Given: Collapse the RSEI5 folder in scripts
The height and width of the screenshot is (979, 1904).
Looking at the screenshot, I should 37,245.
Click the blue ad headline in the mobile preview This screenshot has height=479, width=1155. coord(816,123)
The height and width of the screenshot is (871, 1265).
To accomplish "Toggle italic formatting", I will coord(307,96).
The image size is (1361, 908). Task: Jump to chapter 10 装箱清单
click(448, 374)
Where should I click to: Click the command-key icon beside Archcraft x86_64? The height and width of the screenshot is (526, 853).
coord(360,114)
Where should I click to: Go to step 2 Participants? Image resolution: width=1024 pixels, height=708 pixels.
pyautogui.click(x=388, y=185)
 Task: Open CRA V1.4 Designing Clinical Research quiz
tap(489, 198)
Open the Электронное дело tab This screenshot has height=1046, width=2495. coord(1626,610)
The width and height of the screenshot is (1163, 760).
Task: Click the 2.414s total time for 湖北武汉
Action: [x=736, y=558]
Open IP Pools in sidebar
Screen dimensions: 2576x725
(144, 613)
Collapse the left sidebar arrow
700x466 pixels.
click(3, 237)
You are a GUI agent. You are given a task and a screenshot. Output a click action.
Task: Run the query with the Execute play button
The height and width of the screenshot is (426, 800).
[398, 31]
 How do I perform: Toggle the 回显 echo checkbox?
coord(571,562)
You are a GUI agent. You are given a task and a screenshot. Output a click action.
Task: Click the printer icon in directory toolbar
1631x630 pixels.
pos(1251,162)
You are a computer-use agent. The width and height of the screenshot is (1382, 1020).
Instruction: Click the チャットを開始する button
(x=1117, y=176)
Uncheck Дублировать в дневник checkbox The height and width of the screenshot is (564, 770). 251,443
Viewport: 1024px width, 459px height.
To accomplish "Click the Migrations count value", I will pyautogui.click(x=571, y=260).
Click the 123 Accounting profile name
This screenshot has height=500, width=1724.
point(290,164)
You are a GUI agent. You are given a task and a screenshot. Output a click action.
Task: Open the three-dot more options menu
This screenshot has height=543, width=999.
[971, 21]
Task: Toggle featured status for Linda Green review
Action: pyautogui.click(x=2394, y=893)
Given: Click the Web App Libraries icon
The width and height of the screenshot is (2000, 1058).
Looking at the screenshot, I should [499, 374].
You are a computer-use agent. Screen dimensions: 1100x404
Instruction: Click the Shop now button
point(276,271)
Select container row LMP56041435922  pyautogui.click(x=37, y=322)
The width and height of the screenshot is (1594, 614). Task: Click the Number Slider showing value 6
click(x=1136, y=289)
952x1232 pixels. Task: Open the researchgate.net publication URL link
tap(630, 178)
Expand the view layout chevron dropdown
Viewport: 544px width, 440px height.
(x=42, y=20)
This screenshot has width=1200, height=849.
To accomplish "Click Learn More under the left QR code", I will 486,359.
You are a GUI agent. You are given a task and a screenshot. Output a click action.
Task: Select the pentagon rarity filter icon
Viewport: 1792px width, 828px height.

_Task brief_: Nothing in the listing should change; repeat it in full.

_Answer box_:
Given: Collapse the RSEI5 folder in scripts
The height and width of the screenshot is (979, 1904).
Looking at the screenshot, I should 37,245.
Click the blue ad headline in the mobile preview This screenshot has height=479, width=1155. coord(816,123)
The height and width of the screenshot is (871, 1265).
To accomplish "Toggle italic formatting", I will coord(307,96).
The image size is (1361, 908). Task: Jump to chapter 10 装箱清单
click(448, 374)
Where should I click to: Click the command-key icon beside Archcraft x86_64? The height and width of the screenshot is (526, 853).
coord(360,114)
Where should I click to: Go to step 2 Participants? Image resolution: width=1024 pixels, height=708 pixels.
pyautogui.click(x=388, y=185)
 Task: Open CRA V1.4 Designing Clinical Research quiz
tap(489, 198)
Open the Электронное дело tab This screenshot has height=1046, width=2495. coord(1626,610)
The width and height of the screenshot is (1163, 760).
Task: Click the 2.414s total time for 湖北武汉
Action: [x=736, y=558]
Open IP Pools in sidebar
Screen dimensions: 2576x725
(144, 613)
Collapse the left sidebar arrow
700x466 pixels.
click(3, 237)
You are a GUI agent. You are given a task and a screenshot. Output a click action.
Task: Run the query with the Execute play button
The height and width of the screenshot is (426, 800).
[398, 31]
 How do I perform: Toggle the 回显 echo checkbox?
coord(571,562)
You are a GUI agent. You are given a task and a screenshot. Output a click action.
Task: Click the printer icon in directory toolbar
1631x630 pixels.
pos(1251,162)
You are a computer-use agent. The width and height of the screenshot is (1382, 1020).
Instruction: Click the チャットを開始する button
(x=1117, y=176)
Uncheck Дублировать в дневник checkbox The height and width of the screenshot is (564, 770). 251,443
Viewport: 1024px width, 459px height.
To accomplish "Click the Migrations count value", I will pyautogui.click(x=571, y=260).
Click the 123 Accounting profile name
This screenshot has height=500, width=1724.
point(290,164)
You are a GUI agent. You are given a task and a screenshot. Output a click action.
Task: Open the three-dot more options menu
This screenshot has height=543, width=999.
[971, 21]
Task: Toggle featured status for Linda Green review
Action: pyautogui.click(x=2394, y=893)
Given: Click the Web App Libraries icon
The width and height of the screenshot is (2000, 1058).
Looking at the screenshot, I should [499, 374].
You are a computer-use agent. Screen dimensions: 1100x404
Instruction: Click the Shop now button
point(276,271)
Select container row LMP56041435922  pyautogui.click(x=37, y=322)
The width and height of the screenshot is (1594, 614). Task: Click the Number Slider showing value 6
click(x=1136, y=289)
952x1232 pixels. Task: Open the researchgate.net publication URL link
tap(630, 178)
Expand the view layout chevron dropdown
Viewport: 544px width, 440px height.
(x=42, y=20)
This screenshot has width=1200, height=849.
To accomplish "Click Learn More under the left QR code", I will 486,359.
You are a GUI agent. You are given a task and a screenshot. Output a click action.
Task: Select the pentagon rarity filter icon
Viewport: 1792px width, 828px height.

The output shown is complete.